El acuerdo nuclear alcanzado por Irán y los cinco miembros permanentes del Consejo de Seguridad de las Naciones Unidas (China, Francia, Rusia, EE UU y Reino Unido), más Alemania, no supone la capitulación de Teherán, como deseaba el primer ministro israelí Binyamín Netanyahu. Y es casi tan imperfecto como puede serlo cualquier acuerdo negociado entre partes en disputa. Sin embargo, crea un marco sólido para impedir que Irán produzca armas nucleares en los próximos 10 a 15 años, y eso es un cambio muy positivo.
Netanyahu podría, si quisiera, declararse uno de los principales artífices de este avance. Si no hubiera alimentado la histeria mundial respecto de las ambiciones nucleares de Irán, es probable que el paralizante régimen internacional de sanciones que llevó a Teherán a la mesa de negociaciones jamás se hubiera implementado.
Pero se empecinó en decir que el acuerdo es un fracaso estratégico, para lo que adujo sus ambigüedades en temas como el mecanismo de inspección, la cantidad de centrifugadoras que Irán podrá conservar y las condiciones para la reanudación de las sanciones si no cumple el acuerdo.
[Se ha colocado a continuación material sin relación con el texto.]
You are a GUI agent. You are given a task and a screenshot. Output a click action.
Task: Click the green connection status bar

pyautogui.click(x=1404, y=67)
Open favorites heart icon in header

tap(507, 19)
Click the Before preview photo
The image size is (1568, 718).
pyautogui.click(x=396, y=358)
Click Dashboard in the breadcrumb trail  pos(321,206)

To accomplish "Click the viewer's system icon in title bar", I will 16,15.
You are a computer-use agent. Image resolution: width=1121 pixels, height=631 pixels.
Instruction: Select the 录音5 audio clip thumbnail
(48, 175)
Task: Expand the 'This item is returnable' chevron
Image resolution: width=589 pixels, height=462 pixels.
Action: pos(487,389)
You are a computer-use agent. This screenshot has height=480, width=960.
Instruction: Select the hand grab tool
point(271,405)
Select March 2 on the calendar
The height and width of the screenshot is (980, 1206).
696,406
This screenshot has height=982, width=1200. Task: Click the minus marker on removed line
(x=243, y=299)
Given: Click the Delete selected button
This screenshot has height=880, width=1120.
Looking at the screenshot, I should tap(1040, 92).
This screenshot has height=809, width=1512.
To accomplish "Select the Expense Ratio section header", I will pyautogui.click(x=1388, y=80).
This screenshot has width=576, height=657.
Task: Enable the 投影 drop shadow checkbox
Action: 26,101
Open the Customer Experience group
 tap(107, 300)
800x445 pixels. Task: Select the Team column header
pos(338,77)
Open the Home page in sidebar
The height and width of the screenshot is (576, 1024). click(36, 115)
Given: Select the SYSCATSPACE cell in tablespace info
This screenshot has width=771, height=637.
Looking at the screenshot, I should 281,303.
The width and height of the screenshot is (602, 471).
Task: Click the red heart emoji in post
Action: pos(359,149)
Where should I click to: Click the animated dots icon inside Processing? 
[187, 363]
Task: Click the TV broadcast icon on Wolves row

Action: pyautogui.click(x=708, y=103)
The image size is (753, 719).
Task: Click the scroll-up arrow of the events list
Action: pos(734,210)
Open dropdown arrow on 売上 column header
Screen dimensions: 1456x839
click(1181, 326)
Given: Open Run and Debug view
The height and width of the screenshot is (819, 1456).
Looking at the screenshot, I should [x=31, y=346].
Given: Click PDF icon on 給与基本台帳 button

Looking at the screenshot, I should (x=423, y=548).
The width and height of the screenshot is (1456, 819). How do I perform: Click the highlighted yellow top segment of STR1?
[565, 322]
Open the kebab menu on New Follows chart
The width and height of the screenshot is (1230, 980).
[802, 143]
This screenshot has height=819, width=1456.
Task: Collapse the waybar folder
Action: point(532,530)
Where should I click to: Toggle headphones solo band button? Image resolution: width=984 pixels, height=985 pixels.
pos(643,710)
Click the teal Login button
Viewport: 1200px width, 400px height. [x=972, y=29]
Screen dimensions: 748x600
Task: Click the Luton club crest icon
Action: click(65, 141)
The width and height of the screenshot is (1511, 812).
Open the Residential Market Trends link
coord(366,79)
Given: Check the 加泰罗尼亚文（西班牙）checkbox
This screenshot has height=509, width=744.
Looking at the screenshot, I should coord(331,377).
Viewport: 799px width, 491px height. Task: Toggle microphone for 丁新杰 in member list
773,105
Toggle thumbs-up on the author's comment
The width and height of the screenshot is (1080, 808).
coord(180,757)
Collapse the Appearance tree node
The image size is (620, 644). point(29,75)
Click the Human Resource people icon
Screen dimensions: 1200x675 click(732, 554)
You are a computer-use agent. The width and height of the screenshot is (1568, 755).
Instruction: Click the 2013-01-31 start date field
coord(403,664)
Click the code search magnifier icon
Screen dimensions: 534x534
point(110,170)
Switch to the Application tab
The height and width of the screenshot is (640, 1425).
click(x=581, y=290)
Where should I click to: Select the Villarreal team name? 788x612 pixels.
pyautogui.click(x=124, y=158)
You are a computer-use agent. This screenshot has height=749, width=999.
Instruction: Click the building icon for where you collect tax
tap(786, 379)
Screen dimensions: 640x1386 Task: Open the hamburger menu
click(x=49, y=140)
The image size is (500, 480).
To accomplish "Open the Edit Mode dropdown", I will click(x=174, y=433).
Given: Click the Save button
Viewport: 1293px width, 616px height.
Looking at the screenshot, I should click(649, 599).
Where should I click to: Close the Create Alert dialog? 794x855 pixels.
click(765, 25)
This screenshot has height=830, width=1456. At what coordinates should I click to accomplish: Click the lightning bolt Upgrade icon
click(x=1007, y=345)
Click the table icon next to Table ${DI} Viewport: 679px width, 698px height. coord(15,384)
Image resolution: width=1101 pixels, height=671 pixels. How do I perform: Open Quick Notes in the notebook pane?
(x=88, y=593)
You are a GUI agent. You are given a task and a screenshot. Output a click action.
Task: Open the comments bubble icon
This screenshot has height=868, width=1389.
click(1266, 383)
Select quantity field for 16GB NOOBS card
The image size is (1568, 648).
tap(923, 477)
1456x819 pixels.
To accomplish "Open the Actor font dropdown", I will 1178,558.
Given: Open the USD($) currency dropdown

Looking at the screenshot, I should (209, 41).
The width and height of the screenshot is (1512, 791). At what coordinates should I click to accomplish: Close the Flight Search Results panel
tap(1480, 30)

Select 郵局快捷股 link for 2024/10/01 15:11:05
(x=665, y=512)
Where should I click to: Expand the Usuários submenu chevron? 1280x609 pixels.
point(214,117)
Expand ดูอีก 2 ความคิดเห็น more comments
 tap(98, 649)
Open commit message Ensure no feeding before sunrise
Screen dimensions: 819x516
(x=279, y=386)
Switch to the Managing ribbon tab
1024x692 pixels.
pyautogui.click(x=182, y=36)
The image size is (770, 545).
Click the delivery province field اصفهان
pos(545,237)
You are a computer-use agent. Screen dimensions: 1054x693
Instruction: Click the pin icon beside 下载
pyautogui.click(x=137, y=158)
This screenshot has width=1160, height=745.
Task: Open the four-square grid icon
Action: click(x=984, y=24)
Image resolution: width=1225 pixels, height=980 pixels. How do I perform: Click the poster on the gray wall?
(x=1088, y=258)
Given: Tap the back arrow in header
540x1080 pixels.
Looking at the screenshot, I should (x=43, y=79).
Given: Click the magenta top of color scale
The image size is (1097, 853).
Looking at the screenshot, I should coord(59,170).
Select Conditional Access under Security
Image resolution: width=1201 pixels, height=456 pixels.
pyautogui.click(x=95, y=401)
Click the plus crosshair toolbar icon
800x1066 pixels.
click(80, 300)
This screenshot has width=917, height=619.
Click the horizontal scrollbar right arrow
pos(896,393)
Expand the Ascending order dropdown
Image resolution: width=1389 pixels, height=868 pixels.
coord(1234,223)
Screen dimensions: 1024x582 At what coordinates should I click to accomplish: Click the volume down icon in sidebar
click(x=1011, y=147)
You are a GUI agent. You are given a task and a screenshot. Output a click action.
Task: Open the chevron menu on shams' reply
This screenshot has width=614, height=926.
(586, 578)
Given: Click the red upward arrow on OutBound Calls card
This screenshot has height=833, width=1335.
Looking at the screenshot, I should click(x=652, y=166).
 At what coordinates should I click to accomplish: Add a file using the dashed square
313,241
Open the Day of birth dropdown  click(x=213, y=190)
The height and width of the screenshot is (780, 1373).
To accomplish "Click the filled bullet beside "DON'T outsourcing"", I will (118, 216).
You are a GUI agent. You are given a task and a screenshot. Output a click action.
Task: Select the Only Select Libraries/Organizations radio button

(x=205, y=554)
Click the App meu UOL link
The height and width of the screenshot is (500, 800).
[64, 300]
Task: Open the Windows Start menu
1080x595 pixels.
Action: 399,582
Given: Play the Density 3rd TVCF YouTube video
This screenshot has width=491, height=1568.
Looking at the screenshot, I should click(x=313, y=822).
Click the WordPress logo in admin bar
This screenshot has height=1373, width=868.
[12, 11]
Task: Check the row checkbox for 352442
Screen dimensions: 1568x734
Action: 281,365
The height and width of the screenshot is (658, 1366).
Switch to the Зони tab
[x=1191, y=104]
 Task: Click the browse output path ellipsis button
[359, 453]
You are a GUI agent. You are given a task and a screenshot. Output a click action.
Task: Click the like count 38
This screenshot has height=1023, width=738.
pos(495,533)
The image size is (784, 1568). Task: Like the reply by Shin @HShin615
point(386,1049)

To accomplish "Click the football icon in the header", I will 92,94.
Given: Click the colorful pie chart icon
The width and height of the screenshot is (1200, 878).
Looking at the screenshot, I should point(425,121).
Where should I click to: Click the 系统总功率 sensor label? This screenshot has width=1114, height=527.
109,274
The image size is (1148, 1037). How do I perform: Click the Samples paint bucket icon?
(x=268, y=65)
Al hacerlo, Netanyahu no sólo se perdió la oportunidad de apropiarse una importante victoria diplomática, sino que además reforzó el aislamiento internacional de Israel.
Ahora está haciendo todo lo posible por convencer al Congreso de EE.UU de que dicte una resolución de desaprobación para dejar sin efecto el acuerdo. Pero es muy improbable que ocurra. En realidad, lo único que está logrando Netanyahu es convertir a Israel en una cuestión de creciente división partidaria en la política estadounidense. Está jugando con fuego: aunque en otro tiempo EE UU se enfrentó a la comunidad internacional para apoyar a Israel, hoy ya no está tan dispuesto.
Aun si lograra lo que pretende, no le serviría de nada: esa resolución solo afectaría a las sanciones de EE UU, no a la anulación del acuerdo, y el levantamiento de las sanciones por parte de las demás potencias daría a Irán motivos suficientes para mantener el trato. Peor: Irán podría decidir acelerar el desarrollo de armas atómicas, con el apoyo de China y Rusia, en un sistema internacional cada vez más fragmentado.
A pesar de los problemas obvios de la postura de Netanyahu, sería un error no prestarle atención. Su obsesión con Irán surge de convicciones hondamente arraigadas, un sistema de pensamiento político y su propia perspectiva de la historia judía.
Netanyahu es un ideólogo de la catástrofe judía. Su visión de la historia es un reflejo de la de su padre, el historiador Benzion Netanyahu, que en los años cuarenta fue a EE UU a cuestionar la incapacidad de los Aliados para rescatar a los judíos europeos del Holocausto, y a movilizar así el apoyo al sionismo. Netanyahu incluso rememoró los esfuerzos de su padre en su discurso ante el Congreso del pasado marzo.
En su visión hobbesiana del mundo, casi cualquier hecho (político, estratégico o lo que sea) puede ser fuente de amenazas que ponen en riesgo la existencia misma de la nación judía. El único modo de evitar una catástrofe es estar siempre alertas.
Según este razonamiento, los riesgos y los desafíos son recordatorios permanentes de que el pueblo judío no debe bajar la guardia. Para Netanyahu, la idea de que el acuerdo nuclear le da 10 o 15 años a la diplomacia para remodelar la política regional es una locura. Dirá que un sistema regional de paz y seguridad basado en un acuerdo con los países árabes y que incluya la no proliferación nuclear es para soñadores ingenuos, no para un líder que recuerda las lecciones de la historia judía tan bien como él.
Si Israel quiere revertir su deriva hacia el aislamiento internacional y ayudar a crear un entorno regional de seguridad estable, debe cambiar. La paranoia y el antagonismo tienen que dar paso a una política mesurada en la que los líderes israelíes analicen con EE UU una posible compensación estratégica, colaboren con otras potencias para hacer frente al apoyo de Irán a Hizbulá y Hamás, y piensen en una reanudación creíble de las negociaciones de paz con el presidente palestino.
El Partido Laborista, que ahora debate la posibilidad de unirse al gobierno de Netanyahu, debe considerar cuidadosamente si podrá facilitar un cambio así. Si no puede, y no aparecen otras fuerzas capaces de hacerlo, hay riesgo de que las profecías apocalípticas de Netanyahu terminen siendo autocumplidas.